Introduction Chemotherapy resistance contributes significantly to mortality in osteosarcoma (OS) patients. The role of miR-16, miR-16-1-3p, and miR-16-2-3p in modulating chemotherapy response and disease progression in OS remains unclear. Methods RNA-seq and clinical data from 82 OS patients in the TARGET-OS database were analyzed. Patients were classified by progression status (progressive disease [PD] vs. progression-free survivors [PFS]) and chemotherapy response (resistant vs. responsive). Target genes of the three miRNAs were predicted using TargetScan 7.2 and analyzed via Gene Set Enrichment Analysis (GSEA). Kaplan-Meier analysis was used to evaluate the prognostic value of cumulative Z-scores of enriched target gene sets. We used lentivirus to overexpress miRNAs in an osteosarcoma cell line to assess their effect on cisplatin sensitivity. Sensors of miR-16-1/2-3p activity were constructed. miR-16-1-3p-mediated biological effects were tested in vitro and in vivo.
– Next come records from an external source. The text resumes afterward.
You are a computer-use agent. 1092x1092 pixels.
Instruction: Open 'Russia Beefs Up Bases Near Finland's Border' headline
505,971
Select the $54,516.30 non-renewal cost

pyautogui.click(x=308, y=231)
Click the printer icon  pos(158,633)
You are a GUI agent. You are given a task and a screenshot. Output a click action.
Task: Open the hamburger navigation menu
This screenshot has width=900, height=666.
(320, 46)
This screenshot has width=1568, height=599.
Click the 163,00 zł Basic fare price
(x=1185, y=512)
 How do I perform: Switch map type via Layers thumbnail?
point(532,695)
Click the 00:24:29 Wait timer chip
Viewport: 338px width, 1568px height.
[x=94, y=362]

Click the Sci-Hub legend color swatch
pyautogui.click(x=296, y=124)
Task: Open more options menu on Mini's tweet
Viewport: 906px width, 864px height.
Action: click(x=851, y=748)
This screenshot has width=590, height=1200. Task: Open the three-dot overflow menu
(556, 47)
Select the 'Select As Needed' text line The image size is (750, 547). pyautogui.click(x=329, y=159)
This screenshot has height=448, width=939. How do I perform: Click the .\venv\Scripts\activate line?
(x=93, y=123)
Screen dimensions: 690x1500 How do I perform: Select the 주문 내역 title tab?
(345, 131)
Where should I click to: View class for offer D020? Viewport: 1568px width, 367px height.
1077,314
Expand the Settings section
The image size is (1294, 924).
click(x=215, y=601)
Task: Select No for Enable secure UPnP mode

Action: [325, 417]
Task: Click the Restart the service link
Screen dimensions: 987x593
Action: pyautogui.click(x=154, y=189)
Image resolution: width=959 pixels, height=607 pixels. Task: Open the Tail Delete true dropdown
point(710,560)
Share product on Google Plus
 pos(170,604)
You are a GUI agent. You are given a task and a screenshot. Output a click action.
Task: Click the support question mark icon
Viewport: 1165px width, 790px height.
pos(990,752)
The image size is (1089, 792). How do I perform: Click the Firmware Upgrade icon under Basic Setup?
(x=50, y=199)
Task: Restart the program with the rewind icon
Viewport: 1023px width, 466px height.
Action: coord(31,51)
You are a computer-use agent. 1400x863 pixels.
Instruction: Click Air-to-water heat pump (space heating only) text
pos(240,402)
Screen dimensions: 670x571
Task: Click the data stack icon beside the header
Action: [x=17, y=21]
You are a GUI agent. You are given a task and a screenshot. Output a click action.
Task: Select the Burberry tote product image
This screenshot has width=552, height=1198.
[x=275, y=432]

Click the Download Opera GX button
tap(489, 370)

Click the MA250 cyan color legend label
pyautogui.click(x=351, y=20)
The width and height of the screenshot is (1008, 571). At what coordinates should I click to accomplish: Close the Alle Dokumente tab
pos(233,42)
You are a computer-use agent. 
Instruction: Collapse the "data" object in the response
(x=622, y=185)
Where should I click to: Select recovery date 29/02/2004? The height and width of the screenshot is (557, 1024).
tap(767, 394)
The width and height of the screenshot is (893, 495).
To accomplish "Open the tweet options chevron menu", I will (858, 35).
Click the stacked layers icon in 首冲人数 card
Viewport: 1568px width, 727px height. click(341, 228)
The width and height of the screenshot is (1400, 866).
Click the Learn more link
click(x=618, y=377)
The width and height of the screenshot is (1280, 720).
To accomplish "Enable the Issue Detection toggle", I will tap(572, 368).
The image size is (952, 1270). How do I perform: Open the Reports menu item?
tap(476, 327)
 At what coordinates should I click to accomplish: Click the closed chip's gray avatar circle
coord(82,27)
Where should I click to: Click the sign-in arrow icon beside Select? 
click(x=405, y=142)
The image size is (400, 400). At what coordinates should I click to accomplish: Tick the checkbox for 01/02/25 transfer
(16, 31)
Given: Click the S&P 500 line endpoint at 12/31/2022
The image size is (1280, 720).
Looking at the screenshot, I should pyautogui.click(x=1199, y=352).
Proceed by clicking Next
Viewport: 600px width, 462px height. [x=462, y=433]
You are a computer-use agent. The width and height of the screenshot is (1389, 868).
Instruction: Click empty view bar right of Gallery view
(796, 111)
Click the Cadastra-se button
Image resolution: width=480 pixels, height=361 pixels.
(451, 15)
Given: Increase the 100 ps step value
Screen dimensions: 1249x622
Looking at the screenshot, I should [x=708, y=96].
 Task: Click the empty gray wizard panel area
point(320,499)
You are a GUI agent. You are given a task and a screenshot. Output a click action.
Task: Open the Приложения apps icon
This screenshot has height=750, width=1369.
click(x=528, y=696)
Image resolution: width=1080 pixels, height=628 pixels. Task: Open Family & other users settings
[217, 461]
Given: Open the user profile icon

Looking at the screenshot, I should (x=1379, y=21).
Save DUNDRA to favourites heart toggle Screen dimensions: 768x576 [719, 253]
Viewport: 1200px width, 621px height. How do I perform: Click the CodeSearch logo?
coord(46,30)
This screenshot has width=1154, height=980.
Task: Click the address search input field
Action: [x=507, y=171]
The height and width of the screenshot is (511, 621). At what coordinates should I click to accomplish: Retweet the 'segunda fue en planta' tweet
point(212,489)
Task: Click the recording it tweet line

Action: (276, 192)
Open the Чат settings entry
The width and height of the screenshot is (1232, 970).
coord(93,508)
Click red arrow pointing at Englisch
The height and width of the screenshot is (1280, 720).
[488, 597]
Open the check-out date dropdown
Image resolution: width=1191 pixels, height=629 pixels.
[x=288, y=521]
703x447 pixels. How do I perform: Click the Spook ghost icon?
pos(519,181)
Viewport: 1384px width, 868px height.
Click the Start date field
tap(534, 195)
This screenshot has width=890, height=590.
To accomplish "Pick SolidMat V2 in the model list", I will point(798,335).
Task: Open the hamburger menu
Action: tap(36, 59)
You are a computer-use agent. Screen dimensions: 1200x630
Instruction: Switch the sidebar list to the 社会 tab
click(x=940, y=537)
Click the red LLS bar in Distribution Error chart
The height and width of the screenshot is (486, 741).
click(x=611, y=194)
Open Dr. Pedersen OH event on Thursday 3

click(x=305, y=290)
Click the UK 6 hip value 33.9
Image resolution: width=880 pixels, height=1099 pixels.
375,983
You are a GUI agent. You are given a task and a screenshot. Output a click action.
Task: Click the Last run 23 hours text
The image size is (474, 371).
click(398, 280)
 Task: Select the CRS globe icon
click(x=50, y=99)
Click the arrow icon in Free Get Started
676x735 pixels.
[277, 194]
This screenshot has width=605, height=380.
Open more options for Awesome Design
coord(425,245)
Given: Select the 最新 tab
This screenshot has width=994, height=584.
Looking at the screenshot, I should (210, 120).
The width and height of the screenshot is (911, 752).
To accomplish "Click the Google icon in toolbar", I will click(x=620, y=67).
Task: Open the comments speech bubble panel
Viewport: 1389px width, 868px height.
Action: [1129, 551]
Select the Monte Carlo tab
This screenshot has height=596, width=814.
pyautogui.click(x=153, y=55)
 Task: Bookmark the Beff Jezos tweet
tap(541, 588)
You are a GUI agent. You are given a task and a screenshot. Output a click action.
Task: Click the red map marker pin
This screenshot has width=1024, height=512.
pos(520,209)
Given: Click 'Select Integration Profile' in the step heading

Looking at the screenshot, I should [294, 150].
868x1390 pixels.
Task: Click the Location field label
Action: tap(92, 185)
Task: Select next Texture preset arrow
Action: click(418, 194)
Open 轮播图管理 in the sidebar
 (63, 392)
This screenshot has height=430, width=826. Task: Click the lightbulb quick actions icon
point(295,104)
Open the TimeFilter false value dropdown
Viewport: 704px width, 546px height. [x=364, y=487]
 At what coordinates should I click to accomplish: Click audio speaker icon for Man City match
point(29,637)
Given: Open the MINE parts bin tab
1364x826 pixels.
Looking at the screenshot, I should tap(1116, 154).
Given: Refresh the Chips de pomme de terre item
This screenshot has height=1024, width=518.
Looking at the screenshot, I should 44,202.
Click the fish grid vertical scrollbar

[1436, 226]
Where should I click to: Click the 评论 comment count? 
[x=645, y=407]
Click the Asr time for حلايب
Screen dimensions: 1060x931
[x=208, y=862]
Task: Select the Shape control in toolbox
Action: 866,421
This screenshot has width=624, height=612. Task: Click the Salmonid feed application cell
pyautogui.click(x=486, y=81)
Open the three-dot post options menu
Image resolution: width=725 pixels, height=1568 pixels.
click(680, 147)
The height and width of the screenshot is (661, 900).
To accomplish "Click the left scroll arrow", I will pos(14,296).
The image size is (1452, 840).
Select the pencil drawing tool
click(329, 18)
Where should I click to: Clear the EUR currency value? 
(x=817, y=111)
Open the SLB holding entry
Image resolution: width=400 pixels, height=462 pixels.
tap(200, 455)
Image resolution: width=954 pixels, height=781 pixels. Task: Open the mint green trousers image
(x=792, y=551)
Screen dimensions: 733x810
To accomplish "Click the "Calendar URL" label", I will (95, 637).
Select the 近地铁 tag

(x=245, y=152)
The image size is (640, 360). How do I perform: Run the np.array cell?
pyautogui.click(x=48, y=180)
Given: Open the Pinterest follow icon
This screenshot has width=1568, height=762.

Results Overexpression of miR-16, miR-16-1-3p, and miR-16-2-3p sensitized OS cells to cisplatin. Predicted target genes of all three miRNAs were significantly enriched among genes upregulated in chemotherapy-resistant OS samples, suggesting reduced miRNA activity. Target genes of miR-16-1-3p were further enriched in PD cohort. High cumulative Z-scores of target gene sets correlated with poor survival. MiR-Sensor assays confirmed that miR-16-1-3p suppresses protein expression via target mRNA sequence recognition. Functional assays demonstrated significant tumor-suppressive effects of miR-16-1-3p in vitro and in vivo. Conclusion Reduced activities of miR-16, miR-16-1-3p, and miR-16-2-3p are linked to chemoresistance in OS, and only miR-16-1-3p activity loss correlates with disease progression. MiR-16-1-3p may serve as a biomarker for chemoresistance and prognosis in OS.